A Note from the Dean

I wanted to be an artist from the time I was a young boy. When I was 12, I studied with a local master, and I began exhibiting my work when I was 13. I attended art school and only later started on a circuitous path to medical school. You would think that I would buy the notion that “by observing art, medical students learn art of observation” but I’m not so sure. The thing is, I’m not really sure that artists really see things all that differently. Although I think that taking medical students to art museums to view paintings may contribute to humanism and other virtues in medicine, I don’t think these efforts should focus on how artists see the world, but on how they think. Artists don’t see things differently, they think things differently. In fact, Picasso famously said, “I don’t paint things the way I see them, but the way I think them.” And thinking things differently is just as important a virtue in medicine as it is in art.

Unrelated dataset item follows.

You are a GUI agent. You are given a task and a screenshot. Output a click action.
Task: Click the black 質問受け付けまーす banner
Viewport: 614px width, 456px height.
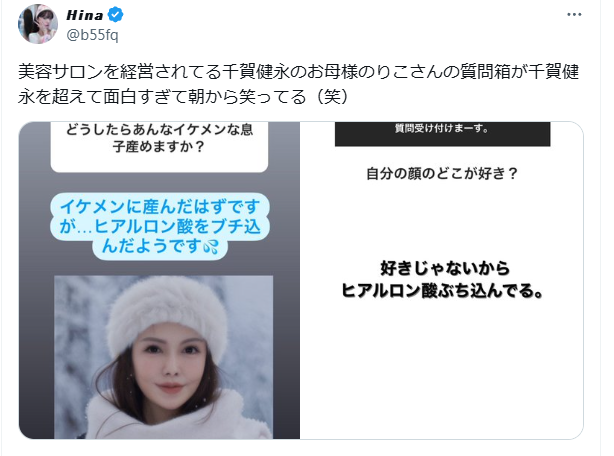(x=442, y=134)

I think that medical school makes students think differently about people and about life. It doesn’t happen after just one day. It takes many days, many weeks, many years. Other people see a tall, gangly teenager walking down the street. You see a young man with the Marfan syndrome, and you wonder about his aorta. I think that observing art may make medical students think differently, but only after quite a while, and only after a lot of reflection and deep thought. A single visit… or two or three… to an art museum won’t do it. Go a couple of times a month. Spend some quiet time looking, and also time thinking about what the artist was thinking, and you may start to think differently yourself.

Roy Ziegelstein, MD
Vice Dean of Education, Johns Hopkins University School of Medicine
as featured in The New York Times article, “By Observing Art, Medical Students Learn the Art of Observation,” January 2, 2001.